Officiellement lancé le 9 août dernier au Centre de recherche en épidémiologie-microbiologie et des soins médicaux (CREMS) de Kindia (à 135 km de la capitale guinéenne), construit par le producteur russe d’aluminium RUSAL, le vaccin « GamEvakCombi » a été développé par des spécialistes russes et confectionné par le Centre fédéral de recherche en épidémiologie et en microbiologie N. F. Gamaleya.
« Une expérience réussie », selon le PDG de RUSAL
Lors de la cérémonie de lancement du vaccin, organisée par la société RUSAL, le ministère russe de la Santé et le gouvernement guinéen, le chef de l’Agence nationale de Sécurité sanitaire, Sakoba Keïta, a rappelé que la Guinée s’est engagée à trouver des remèdes efficaces pour lutter contre le virus avec l’aide des pays amis, dont la Russie.
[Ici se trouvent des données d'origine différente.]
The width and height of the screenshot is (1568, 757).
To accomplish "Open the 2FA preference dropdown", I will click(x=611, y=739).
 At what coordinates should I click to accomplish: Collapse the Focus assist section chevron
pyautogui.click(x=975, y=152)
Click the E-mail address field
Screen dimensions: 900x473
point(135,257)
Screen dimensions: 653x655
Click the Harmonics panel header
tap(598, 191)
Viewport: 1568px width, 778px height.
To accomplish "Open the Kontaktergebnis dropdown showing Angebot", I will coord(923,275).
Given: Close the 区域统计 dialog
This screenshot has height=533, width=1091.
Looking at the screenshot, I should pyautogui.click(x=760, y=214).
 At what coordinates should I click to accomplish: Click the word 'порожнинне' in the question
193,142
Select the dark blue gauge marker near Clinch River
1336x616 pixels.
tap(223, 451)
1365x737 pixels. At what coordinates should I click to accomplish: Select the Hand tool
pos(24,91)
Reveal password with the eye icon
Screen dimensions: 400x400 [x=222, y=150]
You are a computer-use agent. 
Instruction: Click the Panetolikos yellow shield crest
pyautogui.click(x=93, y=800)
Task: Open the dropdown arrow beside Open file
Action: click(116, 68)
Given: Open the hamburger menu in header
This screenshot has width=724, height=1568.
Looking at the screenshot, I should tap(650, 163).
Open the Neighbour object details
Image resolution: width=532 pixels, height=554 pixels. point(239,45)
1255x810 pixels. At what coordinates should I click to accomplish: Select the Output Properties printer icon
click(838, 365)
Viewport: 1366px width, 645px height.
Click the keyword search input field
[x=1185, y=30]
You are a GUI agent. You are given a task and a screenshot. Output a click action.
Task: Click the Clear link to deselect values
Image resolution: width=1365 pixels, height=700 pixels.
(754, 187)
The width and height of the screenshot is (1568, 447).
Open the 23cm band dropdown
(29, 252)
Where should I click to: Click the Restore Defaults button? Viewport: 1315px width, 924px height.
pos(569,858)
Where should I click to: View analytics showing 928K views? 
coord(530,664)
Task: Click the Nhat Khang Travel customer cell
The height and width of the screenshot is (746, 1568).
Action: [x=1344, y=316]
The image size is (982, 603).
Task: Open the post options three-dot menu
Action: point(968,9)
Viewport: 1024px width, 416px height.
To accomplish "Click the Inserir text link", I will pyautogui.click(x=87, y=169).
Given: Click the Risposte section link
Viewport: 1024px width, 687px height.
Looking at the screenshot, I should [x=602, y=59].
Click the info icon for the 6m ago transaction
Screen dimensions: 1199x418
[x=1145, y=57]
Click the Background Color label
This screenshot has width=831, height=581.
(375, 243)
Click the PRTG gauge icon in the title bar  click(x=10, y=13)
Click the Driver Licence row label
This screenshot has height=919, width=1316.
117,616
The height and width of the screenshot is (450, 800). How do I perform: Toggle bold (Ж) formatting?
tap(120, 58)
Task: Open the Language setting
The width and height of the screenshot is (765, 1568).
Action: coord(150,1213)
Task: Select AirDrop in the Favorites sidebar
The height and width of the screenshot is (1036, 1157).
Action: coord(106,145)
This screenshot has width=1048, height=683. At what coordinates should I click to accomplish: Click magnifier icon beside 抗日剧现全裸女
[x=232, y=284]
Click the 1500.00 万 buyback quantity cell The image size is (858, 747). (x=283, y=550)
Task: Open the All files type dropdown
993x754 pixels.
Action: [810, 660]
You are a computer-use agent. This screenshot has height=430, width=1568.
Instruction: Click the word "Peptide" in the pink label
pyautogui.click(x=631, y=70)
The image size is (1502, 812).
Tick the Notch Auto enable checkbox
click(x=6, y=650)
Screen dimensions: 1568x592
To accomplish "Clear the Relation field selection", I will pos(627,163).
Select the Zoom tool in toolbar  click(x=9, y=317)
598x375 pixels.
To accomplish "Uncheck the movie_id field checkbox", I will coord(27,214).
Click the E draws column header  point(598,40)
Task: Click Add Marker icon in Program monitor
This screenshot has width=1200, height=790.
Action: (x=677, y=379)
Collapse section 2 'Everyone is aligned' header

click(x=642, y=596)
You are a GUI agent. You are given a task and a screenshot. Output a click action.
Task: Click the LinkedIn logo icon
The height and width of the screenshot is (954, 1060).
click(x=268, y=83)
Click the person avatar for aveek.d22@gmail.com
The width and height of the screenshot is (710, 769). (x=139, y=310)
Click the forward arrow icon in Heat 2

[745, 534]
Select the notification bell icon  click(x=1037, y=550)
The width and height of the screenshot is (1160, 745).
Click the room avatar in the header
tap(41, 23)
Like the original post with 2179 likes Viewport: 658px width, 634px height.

Un millier de volontaires seront vaccinés lors de phases de tests qui représentent un espoir sans précédent dans la lutte contre Ebola.
PDG de RUSAL, Vladislav Soloviov s’estime satisfait des résultats obtenus : « Depuis 2014, la Russie et RUSAL ont soutenu la Guinée dans la lutte contre l’Ébola et, grâce à nos efforts combinés, nous avons réussi à obtenir des résultats tangibles et à freiner la propagation de l’épidémie dans ce pays. Notre coopération s’est avérée être une expérience réussie dans la mise en œuvre des principes de partenariat public-privé dans la résolution de problèmes sociaux importants ».
Mais le développement d’un vaccin contre le virus de l’Ebola pourrait également, par ricochet, représenter un succès majeur dans la lutte contre le VIH. Le docteur Marc Ouellete, directeur scientifique de l’Institut des maladies infectieuses et immunitaires (IMII) des Instituts de recherche en santé du Canada (IRSC), a dirigé une des équipes ayant développé un vaccin contre Ebola. Fort de cette expérience, il estime qu’il serait désormais possible de générer un vaccin efficace contre le VIH en utilisant comme base un virus appelé virus de la stomatite vésiculaire (VSV), comme cela a été le cas lors du développement du vaccin contre l’Ebola.